🤖 AI Summary
This work addresses the critical threat posed by high-fidelity medical image editing—capable of implanting or removing lesions—which undermines clinical trust and patient safety, while existing detection methods often operate as black boxes or lack medical grounding. To bridge this gap, we propose MedForge, the first deepfake detection framework for medical imaging that integrates physician examination guidelines with ground-truth forgery localization supervision. We construct MedForge-90K, a large-scale expert-guided dataset of forged medical images, and introduce a “localize-then-analyze” inference paradigm coupled with a forgery-aware GSPO alignment strategy to enable proactive, evidence-driven detection with interpretability. Leveraging a multimodal large language model, MedForge achieves state-of-the-art accuracy across 19 pathological editing types, generating medical reasoning chains that closely align with expert judgments and significantly outperform existing approaches.
📝 Abstract
Text-guided image editors can now manipulate authentic medical scans with high fidelity, enabling lesion implantation/removal that threatens clinical trust and safety. Existing defenses are inadequate for healthcare. Medical detectors are largely black-box, while MLLM-based explainers are typically post-hoc, lack medical expertise, and may hallucinate evidence on ambiguous cases.
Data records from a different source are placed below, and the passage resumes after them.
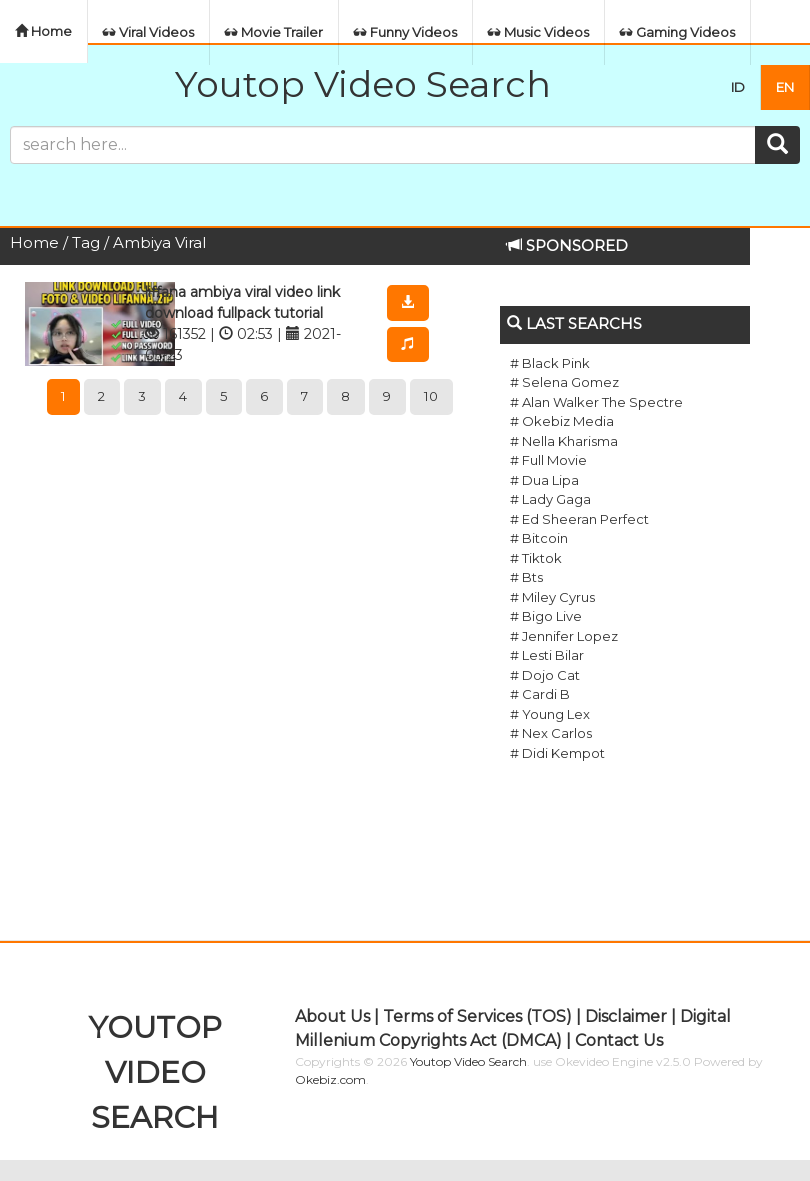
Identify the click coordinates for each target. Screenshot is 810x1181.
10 (431, 396)
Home (43, 31)
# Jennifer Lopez (564, 636)
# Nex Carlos (551, 733)
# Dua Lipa (544, 480)
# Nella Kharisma (564, 441)
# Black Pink (550, 363)
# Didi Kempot (557, 753)
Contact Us (619, 1040)
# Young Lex (550, 714)
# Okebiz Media (562, 421)
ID (738, 87)
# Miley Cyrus (552, 597)
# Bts (526, 577)
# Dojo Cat (545, 675)
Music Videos (538, 32)
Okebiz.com (330, 1079)
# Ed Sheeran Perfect (579, 519)
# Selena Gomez (564, 382)
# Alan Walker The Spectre (596, 402)
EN (785, 87)
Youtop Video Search (363, 84)
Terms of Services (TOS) (477, 1016)
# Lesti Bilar (547, 655)
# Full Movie (548, 460)
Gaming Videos (677, 32)
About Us (332, 1016)
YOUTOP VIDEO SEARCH (155, 1072)
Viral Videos (148, 32)
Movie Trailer (274, 32)
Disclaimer (626, 1016)
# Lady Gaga (550, 499)
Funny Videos (405, 32)
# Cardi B (540, 694)
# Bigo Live (546, 616)
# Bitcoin (539, 538)
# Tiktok (536, 558)
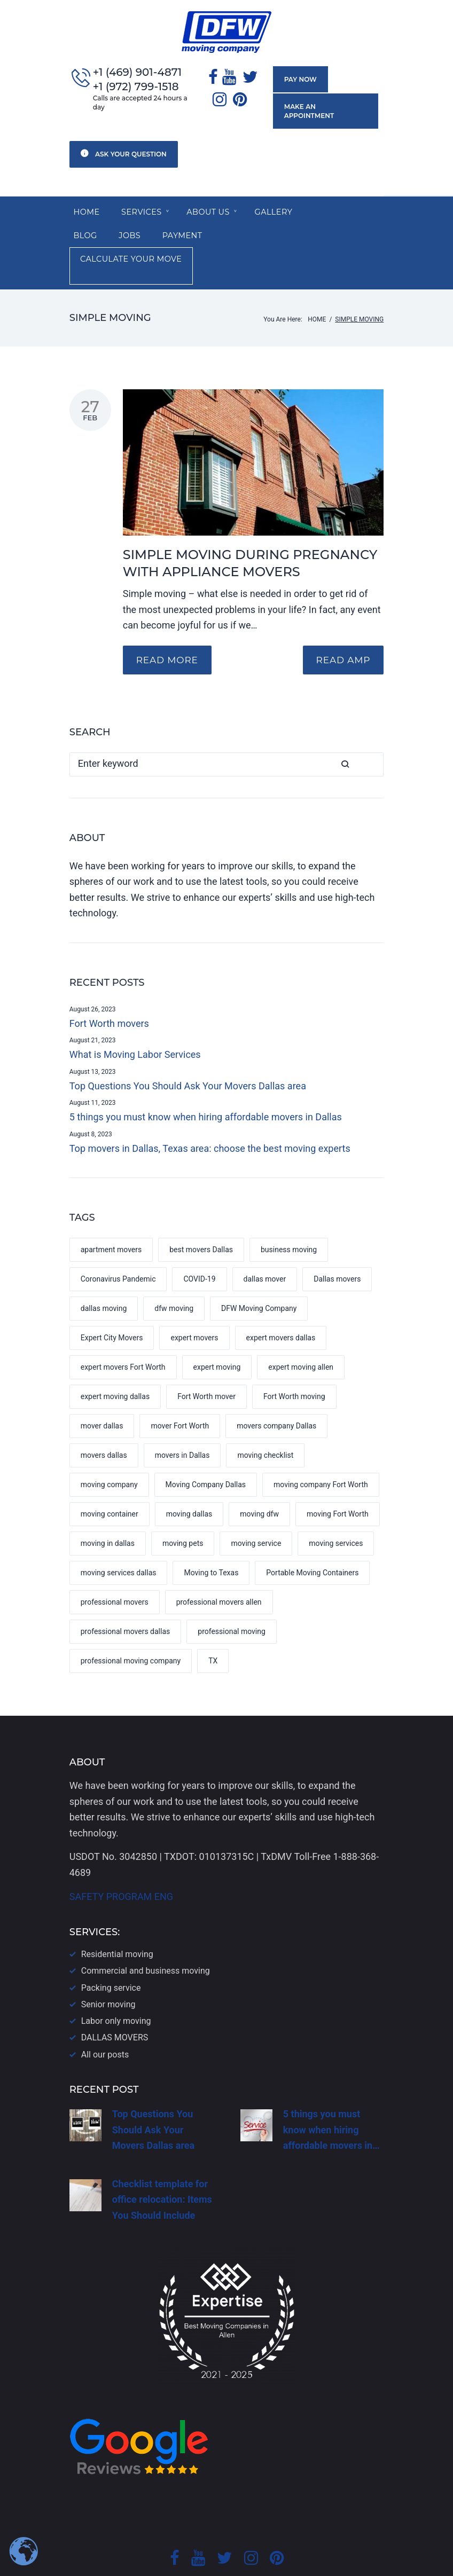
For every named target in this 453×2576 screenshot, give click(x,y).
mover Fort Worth (180, 1394)
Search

We present MedForge, a data-and-method solution for pre-hoc, evidence-grounded medical forgery detection. We introduce MedForge-90K, a large-scale benchmark of realistic lesion edits across 19 pathologies with expert-guided reasoning supervision via doctor inspection guidelines and gold edit locations. Building on it, MedForge-Reasoner performs localize-then-analyze reasoning, predicting suspicious regions before producing a verdict, and is further aligned with Forgery-aware GSPO to strengthen grounding and reduce hallucinations. Experiments demonstrate state-of-the-art detection accuracy and trustworthy, expert-aligned explanations.